The interviews can take 90 minutes or more. Novak is interested in maintaining her personal touch and getting to know her clients.

“She gave me a really in-depth, two-hour interview,” said Christensen. “She asked everything, from who I am, why I date and why I wasn’t with someone at the time. It was a real eye-opener.”

Her clients say the interviews don’t simply fill in blanks on a form. They get to the source of dating issues and try to adjust ineffective behavior and get people to know themselves and what they are looking for.

“After all these years, I still love the one-on-one interviews,” Novak said. “I like getting to know someone, looking into their eyes and going into their deep center.”

At this point, the process becomes less of a science and more of an ineffable magic. Novak pores over her files of prospective clients, matches faces to faces and tries to find a few likely alternatives.

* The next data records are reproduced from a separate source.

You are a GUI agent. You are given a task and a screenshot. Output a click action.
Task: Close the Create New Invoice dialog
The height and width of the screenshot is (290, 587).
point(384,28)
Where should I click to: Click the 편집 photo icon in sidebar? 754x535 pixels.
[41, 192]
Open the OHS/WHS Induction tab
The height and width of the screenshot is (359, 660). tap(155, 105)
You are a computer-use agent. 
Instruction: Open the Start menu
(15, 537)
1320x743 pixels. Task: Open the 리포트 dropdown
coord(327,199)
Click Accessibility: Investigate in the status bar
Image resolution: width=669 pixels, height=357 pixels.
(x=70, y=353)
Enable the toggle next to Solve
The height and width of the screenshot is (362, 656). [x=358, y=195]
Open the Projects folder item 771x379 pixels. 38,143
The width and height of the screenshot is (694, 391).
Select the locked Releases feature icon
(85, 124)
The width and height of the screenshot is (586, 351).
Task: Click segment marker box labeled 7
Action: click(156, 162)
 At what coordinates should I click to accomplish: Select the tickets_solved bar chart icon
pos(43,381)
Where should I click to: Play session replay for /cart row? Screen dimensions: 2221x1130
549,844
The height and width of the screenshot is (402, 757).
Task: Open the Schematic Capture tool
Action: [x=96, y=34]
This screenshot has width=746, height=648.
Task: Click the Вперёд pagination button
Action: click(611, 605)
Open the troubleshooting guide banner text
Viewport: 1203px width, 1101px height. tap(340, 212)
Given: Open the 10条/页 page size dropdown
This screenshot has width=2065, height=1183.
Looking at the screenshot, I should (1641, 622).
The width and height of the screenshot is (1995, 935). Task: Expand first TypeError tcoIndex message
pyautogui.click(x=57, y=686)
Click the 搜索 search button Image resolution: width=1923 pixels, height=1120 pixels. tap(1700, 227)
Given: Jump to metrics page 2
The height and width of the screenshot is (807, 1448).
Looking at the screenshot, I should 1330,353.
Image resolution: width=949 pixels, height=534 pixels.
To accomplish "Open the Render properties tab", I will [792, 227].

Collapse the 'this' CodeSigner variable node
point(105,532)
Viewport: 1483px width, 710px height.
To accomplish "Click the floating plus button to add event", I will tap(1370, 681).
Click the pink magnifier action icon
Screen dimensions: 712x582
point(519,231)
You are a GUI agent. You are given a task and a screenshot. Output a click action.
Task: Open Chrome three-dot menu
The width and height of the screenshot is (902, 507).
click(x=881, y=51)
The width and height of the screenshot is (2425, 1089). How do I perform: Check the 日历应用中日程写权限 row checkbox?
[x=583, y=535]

“I use my sixth sense, my gut,” she said. “One of the hardest things for me to teach is how to matchmake.”

Clients are offered several alternatives and then go on carefully arranged dates with specific ground rules that are tailored to the individuals.

“There’s a science to it,” said Christensen. “You report back immediately after the date and talk about it. If you’re both interested, there’s a second date, and the process repeats.”

Christensen recently put her account on hold with Vegas Valley Introductions because she and one of the men she was paired with have decided to pursue a serious relationship with one another.

“It’s been like a dating boot camp,” said client Sarah Moore. “I’ve learned so much about myself. I gained so much confidence. I learned how to talk to guys and that it’s OK not to feel something on the first date, and if you don’t, to trust your instincts about that.”

Moore is also in a serious relationship now. Although she did not meet him through Novak’s service, she said she doesn’t believe it would have happened without her.

“I was watching a football game in Town Square (Las Vegas), and I saw a guy that was handsome and seemed interesting,” Moore said. “Before working with Patti, that would have been the end of the story, but from her, I gained the confidence to talk to him. I went up to him and made a silly comment about the game.”

It was a nice moment, but he left soon after. Moore was thinking that was it, but the man returned 20 minutes later to get her number. They’ve been together ever since.